Worthington Hills, Mount Air neighbors vent Sheetz concerns to Franklin County commissioners
The Franklin County commissioners on Aug. 11 postponed a vote on minor sign changes at a north Columbus commercial area near Worthington to allow more time for community discussion of the larger development.
Groups of neighbors from the Worthington Hills neighborhood and the Mount Air community have been vocal in their opposition to a proposed Sheetz gas station, convenience store and restaurant at the Olentangy Valley Centre, north of Interstate 270 on Olentangy River Road/state Route 315 in Sharon Township.
The shopping center’s southernmost feature had been a longstanding office complex that has been replaced by the Bristol, a 109-unit luxury living facility for senior citizens scheduled to open this fall. To the north, a smaller office building that used to have a dentist, CPA and other professionals has been razed, and that is the site on which developer Continental Real Estate wants to build a Sheetz.
That project was not under consideration by the commissioners during their monthly rezoning hearing Aug. 11. The only item on the agenda was a sign modification for the Rusty Bucket and Hills Market.
“There’s no new development proposed with this (sign) request,” county planner Brad Fisher said.
But more than 200 people attended the session regardless, held via online videoconference because of the COVID-19 coronavirus pandemic. They mostly expressed their concerns about how Sheetz, a popular chain in northeast Ohio that has started planning its first central Ohio locations, and another gas station at the development could affect traffic, water quality and other issues.
“We ask for further time, as Franklin County residents, to review the rezoning request based on our interest that the rezoning request not be in conflict with the general health, safety and welfare,” said Matt Dotson, who lives nearby.
“When can we present our concerns about this kind of thing?” asked Lisa Daris, a Mount Air resident. “Because I am very concerned about more traffic in the area at a time when we are trying to slow down traffic or lessen traffic.”

* [GIVEN INFORMATION]:
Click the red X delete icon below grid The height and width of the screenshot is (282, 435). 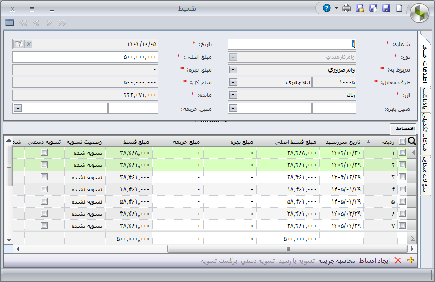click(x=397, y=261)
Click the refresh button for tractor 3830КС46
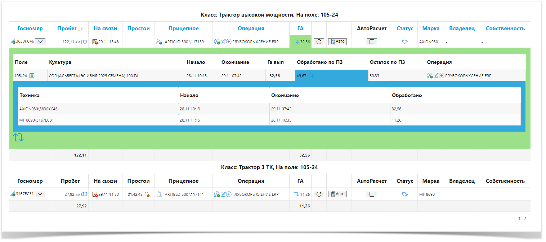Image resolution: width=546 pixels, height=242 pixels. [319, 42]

--

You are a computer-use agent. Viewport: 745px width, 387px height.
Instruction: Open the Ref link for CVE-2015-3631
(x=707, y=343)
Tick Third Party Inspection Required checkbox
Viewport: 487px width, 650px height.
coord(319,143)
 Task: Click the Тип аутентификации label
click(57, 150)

...

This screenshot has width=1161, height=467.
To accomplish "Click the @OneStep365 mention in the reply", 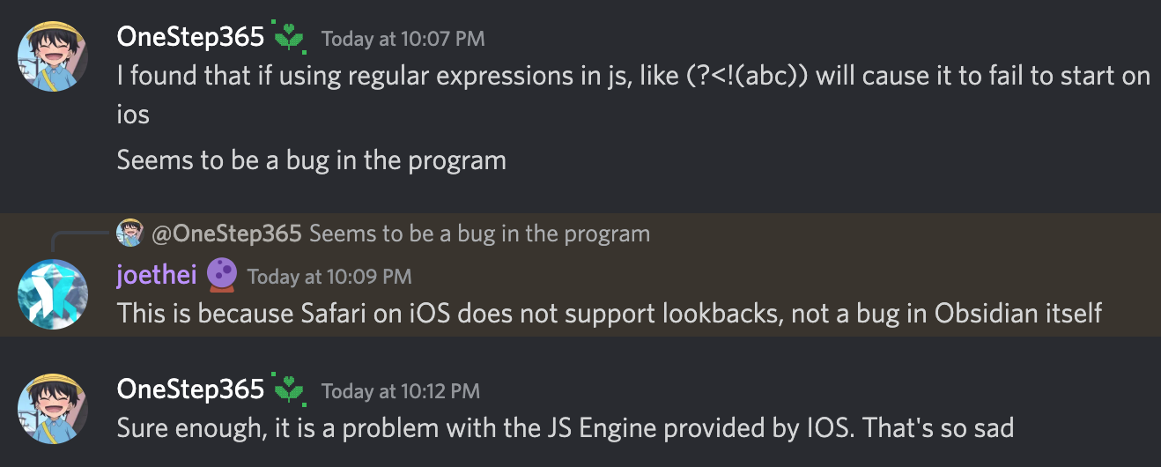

* [REQUIRED WORK]: Pick up the news report on the Sheetz opposition in Sharon Township after its last sentence and carry it forward.

* [ANSWER FOR THIS EXERCISE]:
The area was rezoned in early 2018 to allow Continental Hills LLC to move forward with redevelopment, including the addition of a senior living complex. The zoning allows for the addition of a gas station, county planners said Aug. 11. Those plans would have to be reviewed by the county’s economic-development and planning department, among other offices.
Although the sign modifications appeared routine, Franklin County Commissioner Kevin Boyce urged tabling of the request with hopes of encouraging communication between residents and developers.
“I’m always concerned when I feel like there’s a breakdown in communication,” he said, adding later, “It’s not unreasonable to ask for a conversation to take place.”
Following nearly 2 1/2 hours of discussion, all three county commissioners voted to table the sign changes, with plans to reconsider them next month. In the meantime, the commissioners also directed the county economic-development and planning office to arrange a community meeting to further discuss the Olentangy Valley Centre development.
Sheetz, which has about 40 Ohio locations, per its website, would compete with various local businesses and two existing gas stations already in the center, according to a “Stop Sheetz” website that is seeking petition signatures opposing it.
“The small business owners that will be impacted by the duplicative services offered by Sheetz (gas, made-to-order food, convenience grocery) are our friends, neighbors and have generously donated to our community for many years,” according to the website.
Sheetz opponents say that a fuel spill at the 24-hour operation could seep into the aquifer-fed Aqua Ohio water treatment plant that serves about 2,500 residents in Worthington Hills, along with Perry Township and Columbus.
“Inevitably, there will be spills,” said Jeff La Rue, Aqua Ohio spokesman. “We take any threat to the safety of our water supply seriously.”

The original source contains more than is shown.